──────── ROWS
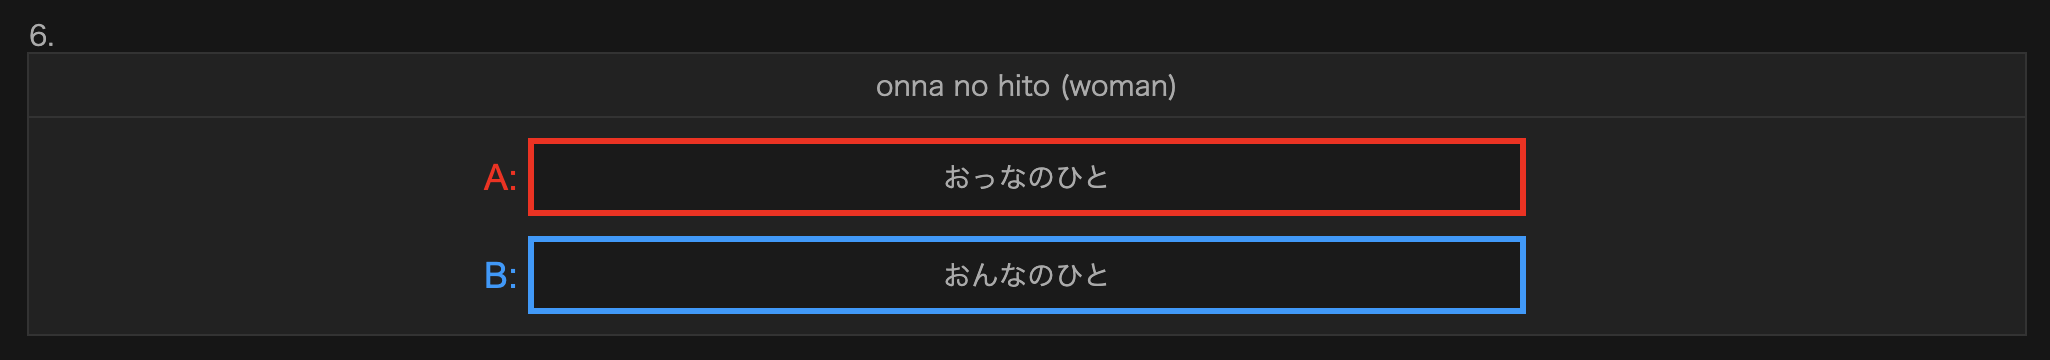
Task: Click the letter A beside the red box
Action: 496,178
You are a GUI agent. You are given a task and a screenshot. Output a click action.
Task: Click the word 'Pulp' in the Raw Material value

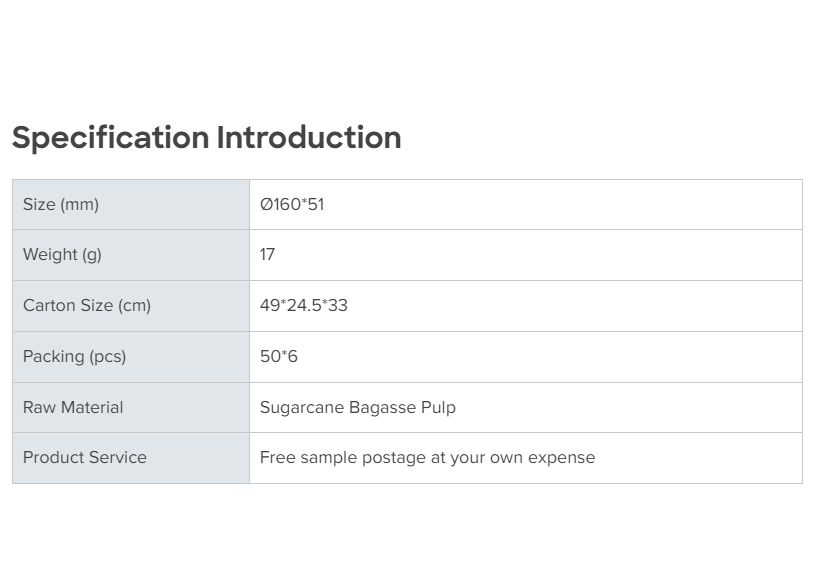click(x=438, y=408)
────────────────
◆ AIM OF THE TASK ◆
Transcribe the records word for word, starting at the line that contains "You are a GUI" and ending at the end of the records, and leave the pictures out.

◆ ANSWER FOR THE TASK ◆
You are a GUI agent. You are given a task and a screenshot. Output a click action.
Task: Click the word 'Pulp' in the Raw Material value

click(x=438, y=408)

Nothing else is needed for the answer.